### [The problem]
Please repeat exactly the lines from the one containing "Task: Click into the NCM field" through the last line of the records, both included, and nothing else, leaving out any pictures.

(Pixel coordinate grounding data)
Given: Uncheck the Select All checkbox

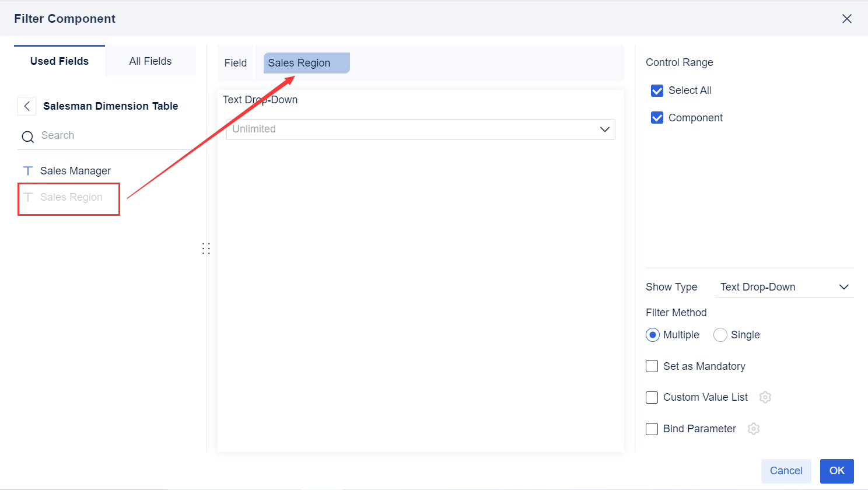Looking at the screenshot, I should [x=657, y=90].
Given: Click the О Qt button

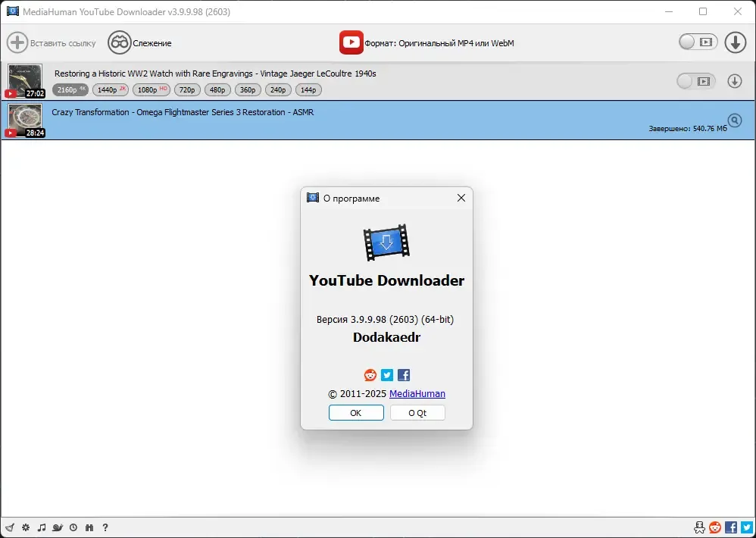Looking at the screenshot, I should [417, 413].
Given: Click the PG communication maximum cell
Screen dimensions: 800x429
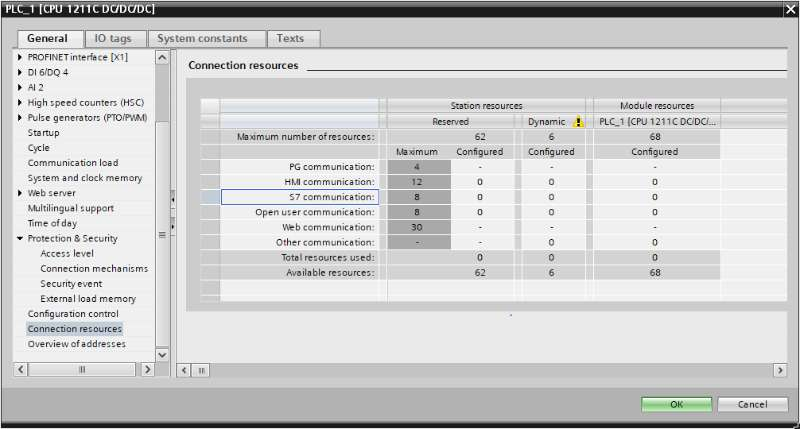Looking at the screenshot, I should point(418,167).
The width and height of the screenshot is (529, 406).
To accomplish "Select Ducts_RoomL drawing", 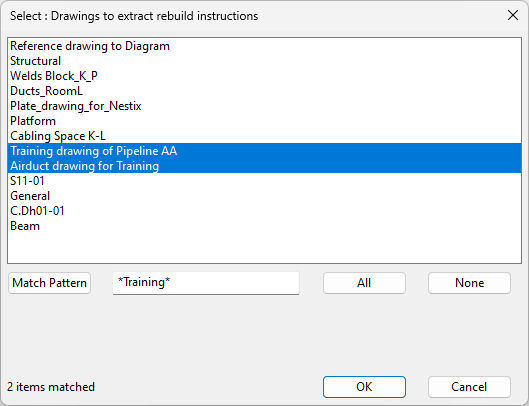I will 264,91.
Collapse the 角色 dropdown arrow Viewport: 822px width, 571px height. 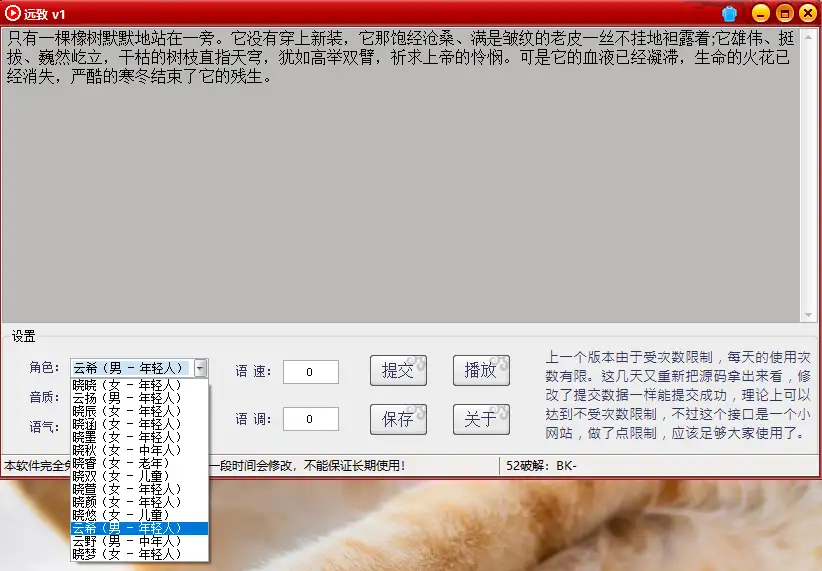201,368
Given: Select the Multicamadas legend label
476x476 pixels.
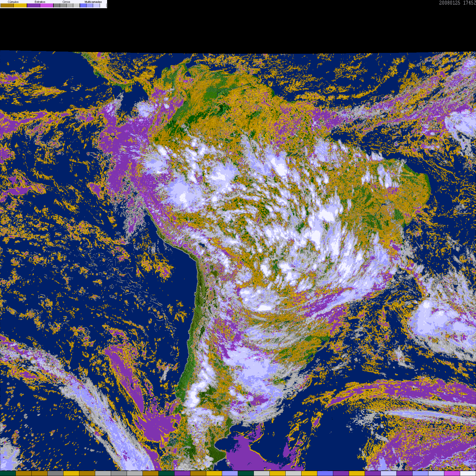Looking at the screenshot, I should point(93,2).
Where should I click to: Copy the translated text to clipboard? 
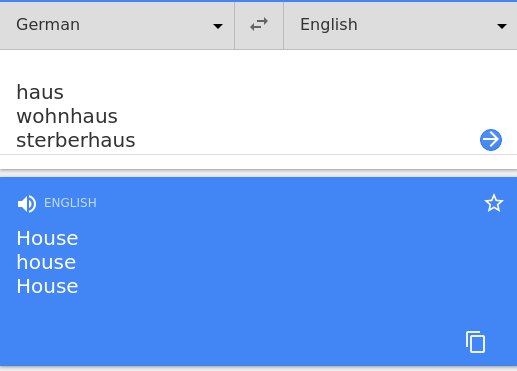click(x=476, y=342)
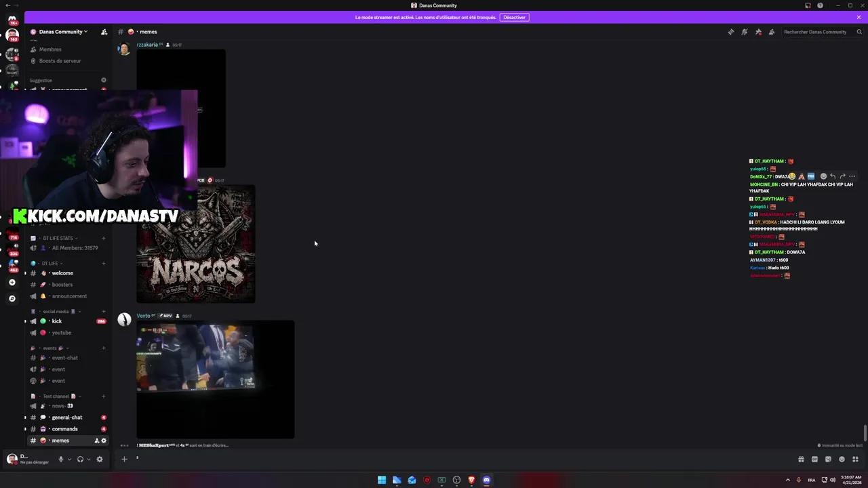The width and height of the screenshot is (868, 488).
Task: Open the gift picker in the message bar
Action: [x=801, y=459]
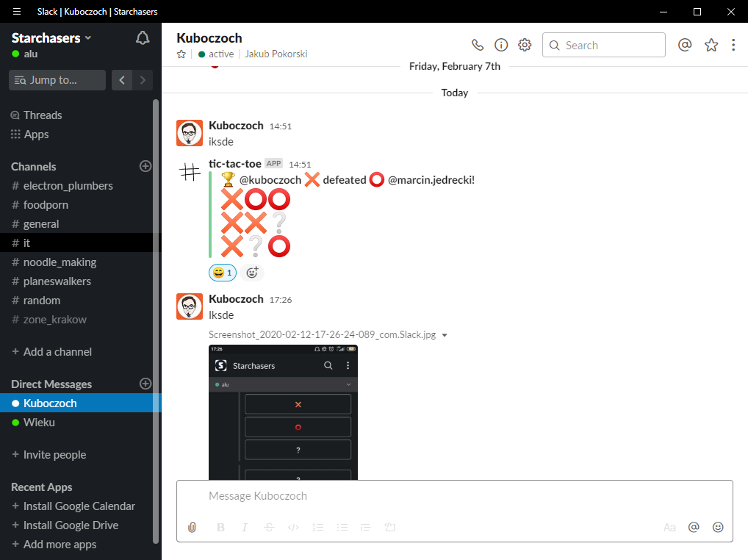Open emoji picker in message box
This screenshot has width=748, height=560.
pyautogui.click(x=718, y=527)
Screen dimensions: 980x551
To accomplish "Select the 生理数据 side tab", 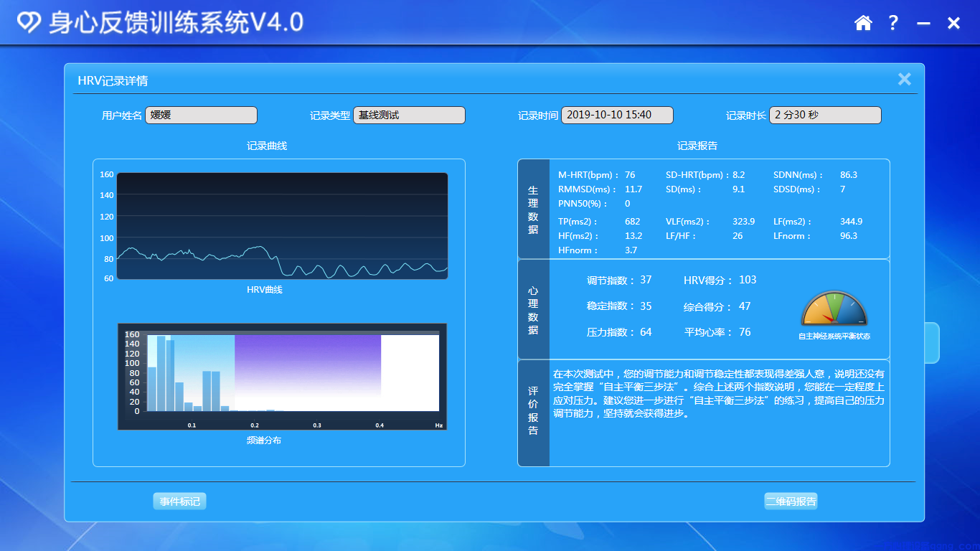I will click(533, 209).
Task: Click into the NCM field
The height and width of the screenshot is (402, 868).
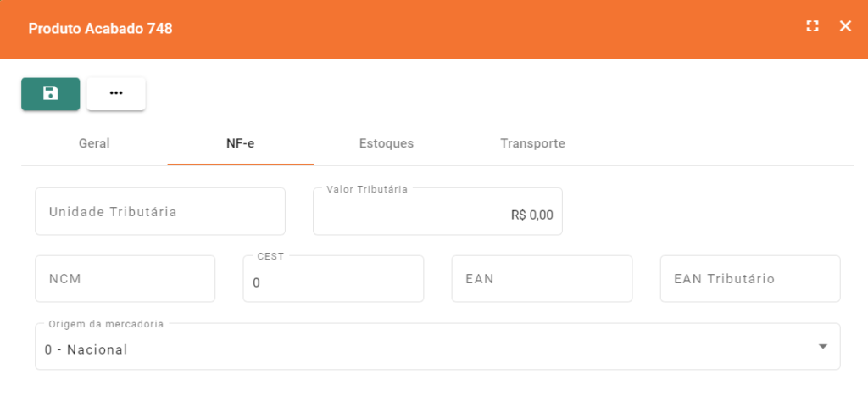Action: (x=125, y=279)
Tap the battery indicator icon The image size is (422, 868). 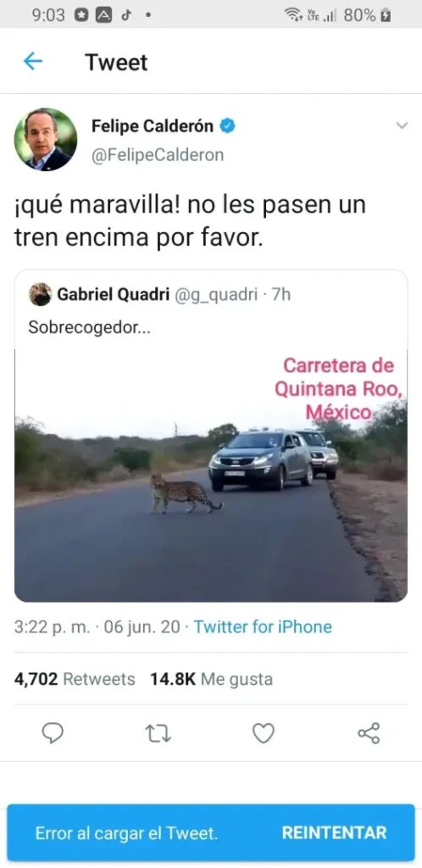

### [Exercise result]
Task: Click into the NCM field
The height and width of the screenshot is (402, 868).
Action: (x=125, y=279)
Tap the battery indicator icon The image size is (422, 868). 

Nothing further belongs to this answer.